Zero-shot passes an empty string, which results in no reference section at all.

Impact: Any claim that "few-shot performs differently than zero-shot" cannot be cleanly attributed to retrieval benefit, because the prompts themselves differ even when retrieval contributes nothing.

Root Cause

File: `src/ai_psychiatrist/services/embedding.py`

# Lines 112-115
if entries:
    return "<Reference Examples>\n\n" + "\n\n".join(entries) + "\n\n</Reference Examples>"

return "<Reference Examples>\nNo valid evidence found\n</Reference Examples>"  # <-- BUG

When no valid reference entries exist, this returns a non-empty wrapper instead of an empty string.

File: `src/ai_psychiatrist/agents/prompts/quantitative.py`

# Lines 102
reference_section = f"\n{reference_bundle}\n" if reference_bundle else ""

This correctly handles empty string (no section), but the embedding service never returns empty string.

Result

Condition	`reference_text`	Prompt includes
Zero-shot	`""`	No reference section
Few-shot (with refs)	`<Reference Examples>...</Reference Examples>`	Reference section with examples
Few-shot (no refs)	`<Reference Examples>\nNo valid evidence found\n</Reference Examples>`	Reference section with "No valid evidence" message

The third row is the bug. Few-shot with no refs should produce the same prompt as zero-shot.

Impact Assessment

Runs Affected

All runs that compare zero-shot vs few-shot modes: - Run 12 (and prior runs) - Any ablation claiming "few-shot helps/hurts"

Claims Invalidated

From docs/results/few-shot-analysis.md:

"Few-shot underperforms zero-shot (MAE 0.616 vs 0.572)"

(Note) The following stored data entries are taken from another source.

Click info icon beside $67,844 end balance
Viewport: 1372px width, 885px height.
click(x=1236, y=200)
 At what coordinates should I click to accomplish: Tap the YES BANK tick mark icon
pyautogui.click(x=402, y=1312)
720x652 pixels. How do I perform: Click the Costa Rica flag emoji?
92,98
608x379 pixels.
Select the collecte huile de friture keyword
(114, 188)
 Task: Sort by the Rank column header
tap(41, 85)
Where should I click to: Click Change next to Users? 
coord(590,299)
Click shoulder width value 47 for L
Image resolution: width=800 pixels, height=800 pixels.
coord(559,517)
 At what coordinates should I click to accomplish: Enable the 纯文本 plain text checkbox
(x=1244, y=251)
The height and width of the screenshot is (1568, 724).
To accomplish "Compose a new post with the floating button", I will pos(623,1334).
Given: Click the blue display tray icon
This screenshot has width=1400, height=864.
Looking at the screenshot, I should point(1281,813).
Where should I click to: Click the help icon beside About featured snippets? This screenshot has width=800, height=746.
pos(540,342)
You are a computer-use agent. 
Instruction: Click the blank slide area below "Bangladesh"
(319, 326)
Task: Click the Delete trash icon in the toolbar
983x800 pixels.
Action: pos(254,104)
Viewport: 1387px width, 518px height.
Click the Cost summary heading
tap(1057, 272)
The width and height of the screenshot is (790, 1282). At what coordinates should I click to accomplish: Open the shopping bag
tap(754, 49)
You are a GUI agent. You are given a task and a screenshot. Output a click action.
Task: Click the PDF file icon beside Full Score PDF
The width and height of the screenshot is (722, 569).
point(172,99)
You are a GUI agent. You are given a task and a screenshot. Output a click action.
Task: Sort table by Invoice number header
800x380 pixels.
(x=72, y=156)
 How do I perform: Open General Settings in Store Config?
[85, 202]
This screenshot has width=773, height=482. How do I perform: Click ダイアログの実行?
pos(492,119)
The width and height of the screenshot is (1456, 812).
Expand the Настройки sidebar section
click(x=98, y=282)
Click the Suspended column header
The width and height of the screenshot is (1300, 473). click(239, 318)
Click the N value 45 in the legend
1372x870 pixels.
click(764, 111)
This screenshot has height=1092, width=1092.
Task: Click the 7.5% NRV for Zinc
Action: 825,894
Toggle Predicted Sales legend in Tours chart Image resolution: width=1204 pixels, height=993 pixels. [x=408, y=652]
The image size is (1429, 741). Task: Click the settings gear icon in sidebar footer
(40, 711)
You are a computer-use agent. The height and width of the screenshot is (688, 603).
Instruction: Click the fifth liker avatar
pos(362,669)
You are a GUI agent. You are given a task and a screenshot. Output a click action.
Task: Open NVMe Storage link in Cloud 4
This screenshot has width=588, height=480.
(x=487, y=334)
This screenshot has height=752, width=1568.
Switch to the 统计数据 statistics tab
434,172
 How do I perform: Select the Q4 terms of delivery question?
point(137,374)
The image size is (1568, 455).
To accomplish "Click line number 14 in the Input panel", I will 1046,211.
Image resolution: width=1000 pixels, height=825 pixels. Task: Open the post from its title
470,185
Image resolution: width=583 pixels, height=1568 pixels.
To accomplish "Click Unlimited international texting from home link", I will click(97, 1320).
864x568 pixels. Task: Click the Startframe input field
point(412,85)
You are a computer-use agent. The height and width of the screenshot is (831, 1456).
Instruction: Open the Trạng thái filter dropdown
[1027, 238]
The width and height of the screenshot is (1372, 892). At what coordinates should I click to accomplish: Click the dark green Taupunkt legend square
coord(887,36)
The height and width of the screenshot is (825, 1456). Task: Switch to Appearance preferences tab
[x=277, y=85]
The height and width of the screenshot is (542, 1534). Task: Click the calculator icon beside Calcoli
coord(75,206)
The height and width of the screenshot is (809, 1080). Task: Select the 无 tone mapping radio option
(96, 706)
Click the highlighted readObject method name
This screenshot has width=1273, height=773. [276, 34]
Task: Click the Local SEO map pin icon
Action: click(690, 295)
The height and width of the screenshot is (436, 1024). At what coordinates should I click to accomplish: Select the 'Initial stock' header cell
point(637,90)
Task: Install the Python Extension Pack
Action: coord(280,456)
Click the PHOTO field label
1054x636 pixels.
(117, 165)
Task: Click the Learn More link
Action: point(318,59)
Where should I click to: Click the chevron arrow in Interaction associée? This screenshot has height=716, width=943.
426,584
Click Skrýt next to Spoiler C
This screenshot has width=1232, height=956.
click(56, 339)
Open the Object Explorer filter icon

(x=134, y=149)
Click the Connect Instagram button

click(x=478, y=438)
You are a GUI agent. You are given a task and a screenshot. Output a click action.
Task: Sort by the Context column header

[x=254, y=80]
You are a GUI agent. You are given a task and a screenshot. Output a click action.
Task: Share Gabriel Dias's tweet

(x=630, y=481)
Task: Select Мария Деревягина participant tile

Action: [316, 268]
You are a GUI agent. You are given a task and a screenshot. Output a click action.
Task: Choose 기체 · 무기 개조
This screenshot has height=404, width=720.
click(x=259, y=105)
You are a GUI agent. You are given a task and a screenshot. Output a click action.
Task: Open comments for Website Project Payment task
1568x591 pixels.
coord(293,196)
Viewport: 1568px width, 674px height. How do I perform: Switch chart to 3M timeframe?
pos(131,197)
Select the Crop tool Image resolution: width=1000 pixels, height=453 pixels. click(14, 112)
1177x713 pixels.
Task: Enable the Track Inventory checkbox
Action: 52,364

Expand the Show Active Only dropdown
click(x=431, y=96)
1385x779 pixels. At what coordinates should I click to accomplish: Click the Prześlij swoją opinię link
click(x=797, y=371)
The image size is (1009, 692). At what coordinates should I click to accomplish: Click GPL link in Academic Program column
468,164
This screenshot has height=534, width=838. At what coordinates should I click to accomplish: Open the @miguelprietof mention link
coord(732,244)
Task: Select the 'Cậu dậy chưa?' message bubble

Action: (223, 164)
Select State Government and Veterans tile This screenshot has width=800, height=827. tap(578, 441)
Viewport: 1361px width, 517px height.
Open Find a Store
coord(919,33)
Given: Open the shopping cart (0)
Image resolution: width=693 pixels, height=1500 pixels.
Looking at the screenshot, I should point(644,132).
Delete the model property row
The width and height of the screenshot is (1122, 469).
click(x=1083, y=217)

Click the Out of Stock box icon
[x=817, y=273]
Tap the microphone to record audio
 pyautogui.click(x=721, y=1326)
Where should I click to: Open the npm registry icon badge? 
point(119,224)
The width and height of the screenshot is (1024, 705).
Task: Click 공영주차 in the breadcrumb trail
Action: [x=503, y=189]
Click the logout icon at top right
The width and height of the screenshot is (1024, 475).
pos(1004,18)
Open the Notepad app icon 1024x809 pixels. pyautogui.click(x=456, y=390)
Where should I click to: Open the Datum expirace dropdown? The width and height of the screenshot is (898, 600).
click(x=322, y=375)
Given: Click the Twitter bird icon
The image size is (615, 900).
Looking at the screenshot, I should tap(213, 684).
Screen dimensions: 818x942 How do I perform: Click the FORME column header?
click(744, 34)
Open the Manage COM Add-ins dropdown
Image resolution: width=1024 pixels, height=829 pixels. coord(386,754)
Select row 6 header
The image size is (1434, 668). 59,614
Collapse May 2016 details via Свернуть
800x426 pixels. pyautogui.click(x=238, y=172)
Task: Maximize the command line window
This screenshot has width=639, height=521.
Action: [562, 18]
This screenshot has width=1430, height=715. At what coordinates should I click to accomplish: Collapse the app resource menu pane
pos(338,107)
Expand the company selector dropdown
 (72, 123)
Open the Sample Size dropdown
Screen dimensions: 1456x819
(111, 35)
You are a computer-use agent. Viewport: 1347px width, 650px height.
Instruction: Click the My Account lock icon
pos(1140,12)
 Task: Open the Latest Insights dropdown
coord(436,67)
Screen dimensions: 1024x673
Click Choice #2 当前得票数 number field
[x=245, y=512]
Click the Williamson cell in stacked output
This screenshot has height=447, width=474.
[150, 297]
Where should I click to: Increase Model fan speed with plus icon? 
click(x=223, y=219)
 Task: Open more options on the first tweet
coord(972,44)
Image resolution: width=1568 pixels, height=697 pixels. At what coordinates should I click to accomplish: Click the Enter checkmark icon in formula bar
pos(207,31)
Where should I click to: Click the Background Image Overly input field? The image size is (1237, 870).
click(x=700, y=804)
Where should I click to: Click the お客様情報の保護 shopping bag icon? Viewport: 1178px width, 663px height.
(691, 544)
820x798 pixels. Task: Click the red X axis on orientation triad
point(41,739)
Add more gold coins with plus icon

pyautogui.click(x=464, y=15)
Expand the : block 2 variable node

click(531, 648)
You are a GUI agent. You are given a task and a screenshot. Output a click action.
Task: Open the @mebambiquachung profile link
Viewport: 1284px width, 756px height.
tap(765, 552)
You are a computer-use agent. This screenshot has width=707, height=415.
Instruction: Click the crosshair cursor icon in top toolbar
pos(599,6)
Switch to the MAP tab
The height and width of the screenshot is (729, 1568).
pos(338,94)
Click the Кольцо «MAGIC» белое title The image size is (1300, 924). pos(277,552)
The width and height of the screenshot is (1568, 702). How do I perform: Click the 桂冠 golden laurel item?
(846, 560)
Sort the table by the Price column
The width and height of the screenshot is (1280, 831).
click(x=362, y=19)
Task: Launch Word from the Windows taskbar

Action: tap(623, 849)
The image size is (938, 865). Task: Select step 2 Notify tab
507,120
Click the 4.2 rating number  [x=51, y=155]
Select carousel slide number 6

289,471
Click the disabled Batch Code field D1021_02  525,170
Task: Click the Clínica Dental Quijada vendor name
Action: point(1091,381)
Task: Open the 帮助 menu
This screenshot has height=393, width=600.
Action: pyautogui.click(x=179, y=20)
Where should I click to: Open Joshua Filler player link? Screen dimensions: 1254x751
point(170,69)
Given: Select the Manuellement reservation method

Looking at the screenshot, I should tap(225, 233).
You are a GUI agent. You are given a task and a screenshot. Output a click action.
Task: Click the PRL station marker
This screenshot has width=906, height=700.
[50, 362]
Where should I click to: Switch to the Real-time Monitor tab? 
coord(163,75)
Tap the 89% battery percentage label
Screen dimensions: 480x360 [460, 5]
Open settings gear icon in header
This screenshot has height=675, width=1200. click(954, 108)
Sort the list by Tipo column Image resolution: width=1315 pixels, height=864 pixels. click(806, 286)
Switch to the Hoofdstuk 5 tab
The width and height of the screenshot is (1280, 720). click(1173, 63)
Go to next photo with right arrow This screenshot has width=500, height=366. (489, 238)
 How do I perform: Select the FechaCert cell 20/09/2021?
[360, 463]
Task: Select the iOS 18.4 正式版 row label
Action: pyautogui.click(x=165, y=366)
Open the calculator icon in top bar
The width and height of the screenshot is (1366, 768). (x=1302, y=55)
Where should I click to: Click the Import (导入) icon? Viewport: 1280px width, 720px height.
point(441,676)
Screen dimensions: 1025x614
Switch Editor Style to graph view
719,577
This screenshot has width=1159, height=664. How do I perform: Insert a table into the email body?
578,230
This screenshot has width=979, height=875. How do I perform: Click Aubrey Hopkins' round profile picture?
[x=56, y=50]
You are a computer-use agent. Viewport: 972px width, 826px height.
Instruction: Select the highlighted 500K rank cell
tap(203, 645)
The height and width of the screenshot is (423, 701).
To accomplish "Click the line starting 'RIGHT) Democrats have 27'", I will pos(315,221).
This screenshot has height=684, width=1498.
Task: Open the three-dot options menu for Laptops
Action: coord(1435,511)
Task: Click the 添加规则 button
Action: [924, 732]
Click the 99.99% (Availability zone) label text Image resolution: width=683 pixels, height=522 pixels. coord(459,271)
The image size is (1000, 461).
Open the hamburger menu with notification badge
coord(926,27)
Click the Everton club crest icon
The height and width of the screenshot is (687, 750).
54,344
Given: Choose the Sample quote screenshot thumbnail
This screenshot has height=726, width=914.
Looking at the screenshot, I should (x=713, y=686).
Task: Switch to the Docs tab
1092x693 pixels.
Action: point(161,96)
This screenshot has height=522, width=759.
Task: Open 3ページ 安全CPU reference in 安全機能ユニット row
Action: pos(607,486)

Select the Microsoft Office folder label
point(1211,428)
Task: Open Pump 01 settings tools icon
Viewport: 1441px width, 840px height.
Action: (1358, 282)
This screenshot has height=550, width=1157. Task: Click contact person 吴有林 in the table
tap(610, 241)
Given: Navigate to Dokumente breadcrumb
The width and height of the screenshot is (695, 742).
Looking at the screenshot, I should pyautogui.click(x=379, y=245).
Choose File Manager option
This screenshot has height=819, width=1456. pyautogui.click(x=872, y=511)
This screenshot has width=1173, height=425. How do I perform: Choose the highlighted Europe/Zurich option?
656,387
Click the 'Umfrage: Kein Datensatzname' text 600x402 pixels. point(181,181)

This claim is confounded. The observed difference could be due to: 1. Actual retrieval effect (intended measurement) 2. Prompt difference from the "No valid evidence found" block (confound) 3. Interaction between the two

We cannot determine which without fixing the confound.

Claims That Remain Valid

Coverage statistics (abstention rates)
Individual mode performance (not comparative)
AURC/AUGRC within each mode

Fix

Option A: Return Empty String (Recommended)

# src/ai_psychiatrist/services/embedding.py
def format_for_prompt(self) -> str:
    entries: list[str] = []
    # ... existing entry building ...

    if entries:
        return "<Reference Examples>\n\n" + "\n\n".join(entries) + "\n\n</Reference Examples>"

    return ""  # Was: "<Reference Examples>\nNo valid evidence found\n</Reference Examples>"

Pros: Clean experimental design. Few-shot with no refs = identical to zero-shot. Cons: Loses observability that retrieval returned nothing (but this is logged elsewhere).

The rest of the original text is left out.